Set exercise: Copy the material below verbatim, line for line.

Items:
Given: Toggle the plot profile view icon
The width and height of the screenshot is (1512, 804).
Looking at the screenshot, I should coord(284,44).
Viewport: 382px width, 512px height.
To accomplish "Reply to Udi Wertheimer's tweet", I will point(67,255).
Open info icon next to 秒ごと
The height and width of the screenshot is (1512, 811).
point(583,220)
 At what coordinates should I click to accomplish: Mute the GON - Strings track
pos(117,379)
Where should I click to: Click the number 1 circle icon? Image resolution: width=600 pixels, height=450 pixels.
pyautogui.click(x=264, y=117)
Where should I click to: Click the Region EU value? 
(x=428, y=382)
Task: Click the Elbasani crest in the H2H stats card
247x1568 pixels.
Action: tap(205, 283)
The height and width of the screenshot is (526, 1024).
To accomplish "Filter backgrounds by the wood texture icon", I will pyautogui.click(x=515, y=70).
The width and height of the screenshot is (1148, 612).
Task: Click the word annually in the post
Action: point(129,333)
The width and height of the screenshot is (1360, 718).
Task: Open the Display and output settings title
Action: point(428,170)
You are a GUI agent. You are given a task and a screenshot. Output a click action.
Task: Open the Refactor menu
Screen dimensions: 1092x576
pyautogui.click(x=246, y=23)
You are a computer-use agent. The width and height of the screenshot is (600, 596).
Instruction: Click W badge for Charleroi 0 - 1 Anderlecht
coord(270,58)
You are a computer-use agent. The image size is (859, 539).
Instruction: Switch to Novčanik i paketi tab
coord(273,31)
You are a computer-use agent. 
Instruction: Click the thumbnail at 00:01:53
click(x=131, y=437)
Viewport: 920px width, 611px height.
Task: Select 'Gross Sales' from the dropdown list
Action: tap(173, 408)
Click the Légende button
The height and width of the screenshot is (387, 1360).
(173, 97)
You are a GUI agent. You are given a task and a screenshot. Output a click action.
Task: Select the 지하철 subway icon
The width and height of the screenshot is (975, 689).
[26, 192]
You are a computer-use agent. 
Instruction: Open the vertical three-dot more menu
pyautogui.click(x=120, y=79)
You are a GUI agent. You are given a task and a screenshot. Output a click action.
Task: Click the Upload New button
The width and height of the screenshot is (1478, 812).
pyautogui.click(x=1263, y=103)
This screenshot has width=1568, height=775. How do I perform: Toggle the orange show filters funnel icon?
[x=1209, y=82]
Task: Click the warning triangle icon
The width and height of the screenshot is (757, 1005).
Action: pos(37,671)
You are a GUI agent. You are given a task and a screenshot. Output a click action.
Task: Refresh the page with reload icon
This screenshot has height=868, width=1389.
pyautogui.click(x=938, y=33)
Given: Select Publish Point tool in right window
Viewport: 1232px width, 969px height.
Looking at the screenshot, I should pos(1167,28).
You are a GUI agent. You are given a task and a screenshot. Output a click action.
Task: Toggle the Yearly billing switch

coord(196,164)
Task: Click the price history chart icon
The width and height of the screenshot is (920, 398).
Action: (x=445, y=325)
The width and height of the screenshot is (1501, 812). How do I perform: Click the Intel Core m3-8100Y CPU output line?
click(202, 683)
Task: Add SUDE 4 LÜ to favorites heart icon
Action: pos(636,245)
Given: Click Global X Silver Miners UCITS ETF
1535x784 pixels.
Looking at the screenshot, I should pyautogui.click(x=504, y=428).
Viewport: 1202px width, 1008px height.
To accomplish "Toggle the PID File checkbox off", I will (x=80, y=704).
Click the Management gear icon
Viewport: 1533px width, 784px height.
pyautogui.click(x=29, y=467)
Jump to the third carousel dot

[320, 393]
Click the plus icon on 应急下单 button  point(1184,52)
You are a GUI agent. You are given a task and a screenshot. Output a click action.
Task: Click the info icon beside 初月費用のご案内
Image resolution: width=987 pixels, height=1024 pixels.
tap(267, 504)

Solution for this problem:
Given: Toggle the plot profile view icon
The width and height of the screenshot is (1512, 804).
Looking at the screenshot, I should coord(284,44).
Viewport: 382px width, 512px height.
To accomplish "Reply to Udi Wertheimer's tweet", I will point(67,255).
Open info icon next to 秒ごと
The height and width of the screenshot is (1512, 811).
point(583,220)
 At what coordinates should I click to accomplish: Mute the GON - Strings track
pos(117,379)
Where should I click to: Click the number 1 circle icon? Image resolution: width=600 pixels, height=450 pixels.
pyautogui.click(x=264, y=117)
Where should I click to: Click the Region EU value? 
(x=428, y=382)
Task: Click the Elbasani crest in the H2H stats card
247x1568 pixels.
Action: tap(205, 283)
The height and width of the screenshot is (526, 1024).
To accomplish "Filter backgrounds by the wood texture icon", I will pyautogui.click(x=515, y=70).
The width and height of the screenshot is (1148, 612).
Task: Click the word annually in the post
Action: point(129,333)
The width and height of the screenshot is (1360, 718).
Task: Open the Display and output settings title
Action: point(428,170)
You are a GUI agent. You are given a task and a screenshot. Output a click action.
Task: Open the Refactor menu
Screen dimensions: 1092x576
pyautogui.click(x=246, y=23)
You are a computer-use agent. The width and height of the screenshot is (600, 596).
Instruction: Click W badge for Charleroi 0 - 1 Anderlecht
coord(270,58)
You are a computer-use agent. The image size is (859, 539).
Instruction: Switch to Novčanik i paketi tab
coord(273,31)
You are a computer-use agent. 
Instruction: Click the thumbnail at 00:01:53
click(x=131, y=437)
Viewport: 920px width, 611px height.
Task: Select 'Gross Sales' from the dropdown list
Action: tap(173, 408)
Click the Légende button
The height and width of the screenshot is (387, 1360).
(173, 97)
You are a GUI agent. You are given a task and a screenshot. Output a click action.
Task: Select the 지하철 subway icon
The width and height of the screenshot is (975, 689).
[26, 192]
You are a computer-use agent. 
Instruction: Open the vertical three-dot more menu
pyautogui.click(x=120, y=79)
You are a GUI agent. You are given a task and a screenshot. Output a click action.
Task: Click the Upload New button
The width and height of the screenshot is (1478, 812).
pyautogui.click(x=1263, y=103)
This screenshot has width=1568, height=775. How do I perform: Toggle the orange show filters funnel icon?
[x=1209, y=82]
Task: Click the warning triangle icon
The width and height of the screenshot is (757, 1005).
Action: pos(37,671)
You are a GUI agent. You are given a task and a screenshot. Output a click action.
Task: Refresh the page with reload icon
This screenshot has height=868, width=1389.
pyautogui.click(x=938, y=33)
Given: Select Publish Point tool in right window
Viewport: 1232px width, 969px height.
Looking at the screenshot, I should pos(1167,28).
You are a GUI agent. You are given a task and a screenshot. Output a click action.
Task: Toggle the Yearly billing switch

coord(196,164)
Task: Click the price history chart icon
The width and height of the screenshot is (920, 398).
Action: (x=445, y=325)
The width and height of the screenshot is (1501, 812). How do I perform: Click the Intel Core m3-8100Y CPU output line?
click(202, 683)
Task: Add SUDE 4 LÜ to favorites heart icon
Action: pos(636,245)
Given: Click Global X Silver Miners UCITS ETF
1535x784 pixels.
Looking at the screenshot, I should pyautogui.click(x=504, y=428).
Viewport: 1202px width, 1008px height.
To accomplish "Toggle the PID File checkbox off", I will (x=80, y=704).
Click the Management gear icon
Viewport: 1533px width, 784px height.
pyautogui.click(x=29, y=467)
Jump to the third carousel dot

[320, 393]
Click the plus icon on 应急下单 button  point(1184,52)
You are a GUI agent. You are given a task and a screenshot. Output a click action.
Task: Click the info icon beside 初月費用のご案内
Image resolution: width=987 pixels, height=1024 pixels.
tap(267, 504)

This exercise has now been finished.